▶ _TASK GOAL_
Each line of the records that holds the word "section" should be copied out.

Stored data entries:
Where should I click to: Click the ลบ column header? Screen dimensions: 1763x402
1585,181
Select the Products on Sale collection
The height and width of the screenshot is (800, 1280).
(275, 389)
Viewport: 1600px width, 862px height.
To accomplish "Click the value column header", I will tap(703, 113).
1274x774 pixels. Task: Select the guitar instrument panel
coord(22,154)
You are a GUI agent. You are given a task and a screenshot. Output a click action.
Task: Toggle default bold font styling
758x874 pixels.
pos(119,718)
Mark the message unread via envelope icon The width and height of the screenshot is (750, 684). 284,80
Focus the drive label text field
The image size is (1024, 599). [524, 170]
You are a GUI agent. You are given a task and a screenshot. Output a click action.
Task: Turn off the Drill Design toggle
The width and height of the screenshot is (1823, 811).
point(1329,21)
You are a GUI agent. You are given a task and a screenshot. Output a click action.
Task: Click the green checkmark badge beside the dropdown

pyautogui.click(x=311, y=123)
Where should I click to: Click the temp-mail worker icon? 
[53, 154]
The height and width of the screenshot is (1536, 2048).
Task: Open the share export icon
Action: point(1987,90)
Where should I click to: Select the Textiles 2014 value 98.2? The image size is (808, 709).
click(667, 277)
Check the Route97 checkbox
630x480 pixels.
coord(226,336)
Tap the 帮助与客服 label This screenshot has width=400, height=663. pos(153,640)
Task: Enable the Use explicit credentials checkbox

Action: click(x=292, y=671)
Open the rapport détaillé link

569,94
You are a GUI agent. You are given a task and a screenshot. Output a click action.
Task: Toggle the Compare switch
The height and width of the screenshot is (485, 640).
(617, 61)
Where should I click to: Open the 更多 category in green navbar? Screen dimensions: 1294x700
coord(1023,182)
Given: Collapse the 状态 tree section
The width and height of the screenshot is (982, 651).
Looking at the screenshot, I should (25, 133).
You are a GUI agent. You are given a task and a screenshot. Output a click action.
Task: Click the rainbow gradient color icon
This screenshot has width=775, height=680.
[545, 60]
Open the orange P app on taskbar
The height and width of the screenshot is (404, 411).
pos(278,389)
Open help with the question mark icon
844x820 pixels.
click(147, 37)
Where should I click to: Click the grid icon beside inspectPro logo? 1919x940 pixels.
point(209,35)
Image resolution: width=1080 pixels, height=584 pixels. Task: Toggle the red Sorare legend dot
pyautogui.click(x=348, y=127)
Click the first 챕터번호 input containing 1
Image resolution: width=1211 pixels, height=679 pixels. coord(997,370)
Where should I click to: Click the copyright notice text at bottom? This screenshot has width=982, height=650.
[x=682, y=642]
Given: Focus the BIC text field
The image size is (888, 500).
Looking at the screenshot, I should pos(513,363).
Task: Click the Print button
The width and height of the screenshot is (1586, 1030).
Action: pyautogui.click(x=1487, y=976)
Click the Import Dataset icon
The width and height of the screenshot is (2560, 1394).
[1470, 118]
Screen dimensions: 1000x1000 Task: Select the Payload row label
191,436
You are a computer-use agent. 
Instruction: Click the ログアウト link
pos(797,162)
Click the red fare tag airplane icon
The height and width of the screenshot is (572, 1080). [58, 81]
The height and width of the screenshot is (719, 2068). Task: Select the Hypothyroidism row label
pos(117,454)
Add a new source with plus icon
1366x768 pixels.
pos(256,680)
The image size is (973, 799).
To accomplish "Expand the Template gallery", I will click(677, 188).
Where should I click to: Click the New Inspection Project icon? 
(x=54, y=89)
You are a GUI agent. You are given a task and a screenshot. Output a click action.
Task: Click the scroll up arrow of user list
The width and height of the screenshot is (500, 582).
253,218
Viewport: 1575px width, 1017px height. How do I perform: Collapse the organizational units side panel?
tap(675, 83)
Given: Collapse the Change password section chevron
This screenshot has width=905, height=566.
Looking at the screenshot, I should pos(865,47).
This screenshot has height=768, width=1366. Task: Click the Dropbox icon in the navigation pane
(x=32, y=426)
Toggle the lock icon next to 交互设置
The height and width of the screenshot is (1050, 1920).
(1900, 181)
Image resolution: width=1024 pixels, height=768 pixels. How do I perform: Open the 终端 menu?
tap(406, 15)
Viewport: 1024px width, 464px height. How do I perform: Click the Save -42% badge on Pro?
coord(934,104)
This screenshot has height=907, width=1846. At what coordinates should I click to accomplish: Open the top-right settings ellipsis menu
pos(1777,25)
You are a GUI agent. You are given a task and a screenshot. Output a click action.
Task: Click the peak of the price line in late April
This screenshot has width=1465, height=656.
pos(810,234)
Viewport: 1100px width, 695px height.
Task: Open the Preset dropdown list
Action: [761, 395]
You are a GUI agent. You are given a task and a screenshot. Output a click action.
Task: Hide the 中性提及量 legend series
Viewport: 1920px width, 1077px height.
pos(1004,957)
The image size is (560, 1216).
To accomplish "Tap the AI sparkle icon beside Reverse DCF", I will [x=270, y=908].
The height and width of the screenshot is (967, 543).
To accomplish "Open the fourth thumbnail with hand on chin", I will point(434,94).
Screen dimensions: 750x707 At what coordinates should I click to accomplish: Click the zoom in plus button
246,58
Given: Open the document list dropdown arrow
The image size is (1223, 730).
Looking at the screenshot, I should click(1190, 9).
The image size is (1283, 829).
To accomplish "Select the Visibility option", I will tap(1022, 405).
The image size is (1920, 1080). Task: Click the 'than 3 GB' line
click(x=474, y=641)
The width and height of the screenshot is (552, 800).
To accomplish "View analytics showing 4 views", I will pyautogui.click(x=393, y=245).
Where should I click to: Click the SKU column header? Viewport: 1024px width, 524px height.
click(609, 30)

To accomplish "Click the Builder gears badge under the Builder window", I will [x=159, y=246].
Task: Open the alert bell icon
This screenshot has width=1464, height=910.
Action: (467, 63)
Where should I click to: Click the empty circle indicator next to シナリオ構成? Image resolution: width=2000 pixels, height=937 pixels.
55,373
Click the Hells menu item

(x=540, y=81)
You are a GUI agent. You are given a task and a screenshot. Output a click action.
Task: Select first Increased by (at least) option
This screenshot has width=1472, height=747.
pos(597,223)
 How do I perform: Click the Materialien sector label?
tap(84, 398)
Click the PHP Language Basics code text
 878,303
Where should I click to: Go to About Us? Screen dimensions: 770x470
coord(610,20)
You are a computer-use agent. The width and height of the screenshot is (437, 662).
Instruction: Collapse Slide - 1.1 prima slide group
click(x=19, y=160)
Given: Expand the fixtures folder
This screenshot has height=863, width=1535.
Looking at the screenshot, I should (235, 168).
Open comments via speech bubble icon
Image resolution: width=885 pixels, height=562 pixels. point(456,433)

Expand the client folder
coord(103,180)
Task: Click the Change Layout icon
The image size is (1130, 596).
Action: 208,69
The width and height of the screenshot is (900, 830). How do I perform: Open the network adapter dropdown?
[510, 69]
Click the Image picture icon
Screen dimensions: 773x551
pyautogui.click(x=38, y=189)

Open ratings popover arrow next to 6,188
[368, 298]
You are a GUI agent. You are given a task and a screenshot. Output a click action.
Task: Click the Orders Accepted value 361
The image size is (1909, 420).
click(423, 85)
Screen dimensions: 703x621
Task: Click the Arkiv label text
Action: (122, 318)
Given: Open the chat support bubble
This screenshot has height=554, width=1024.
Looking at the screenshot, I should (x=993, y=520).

▶ _YOUR RESPONSE_
Given: Collapse the 状态 tree section
Given: Collapse the Change password section chevron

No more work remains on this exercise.